--- DATA RECORDS ---

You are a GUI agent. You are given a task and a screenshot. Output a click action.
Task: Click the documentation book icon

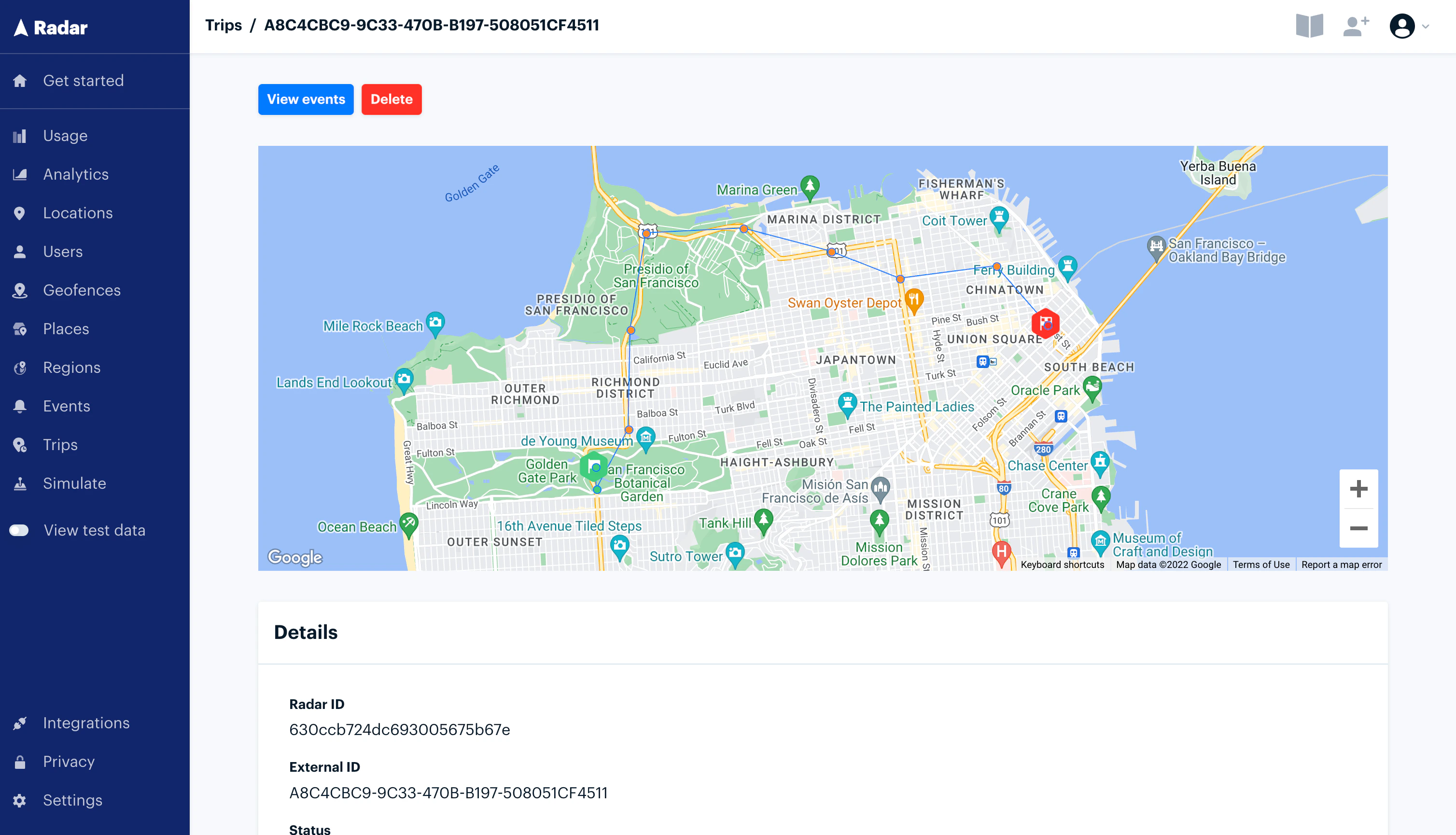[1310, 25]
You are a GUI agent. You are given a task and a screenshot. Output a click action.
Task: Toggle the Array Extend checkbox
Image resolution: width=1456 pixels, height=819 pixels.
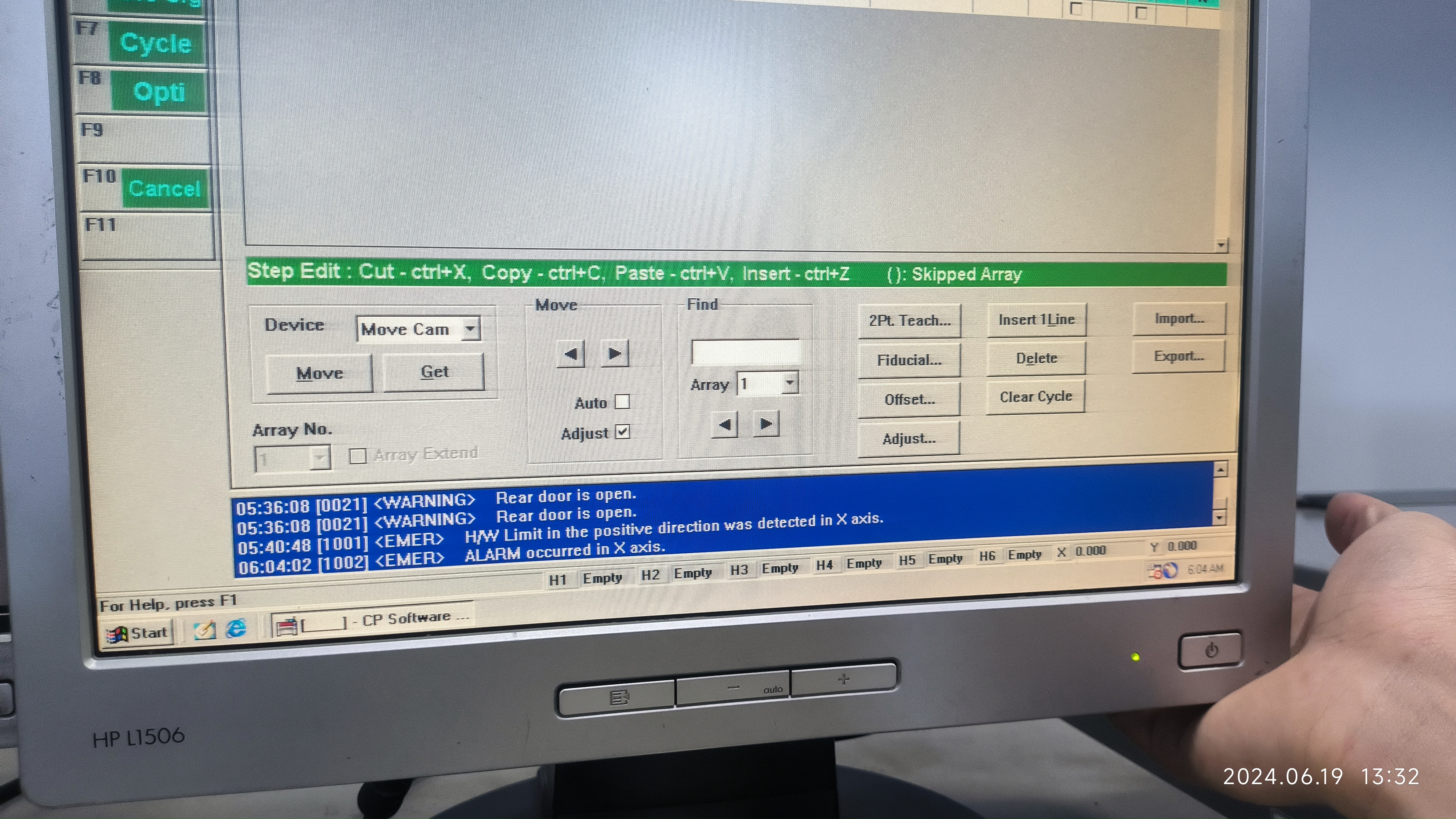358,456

---

- **TASK OBJECTIVE**: Print the whole listing again exactly, please. No pictures.

- **RESPONSE BELOW**:
You are a GUI agent. You are given a task and a screenshot. Output a click action.
Task: Click the documentation book icon

[1310, 25]
You are a GUI agent. You are given a task and a screenshot. Output a click action.
Task: Toggle the Array Extend checkbox
Image resolution: width=1456 pixels, height=819 pixels.
358,456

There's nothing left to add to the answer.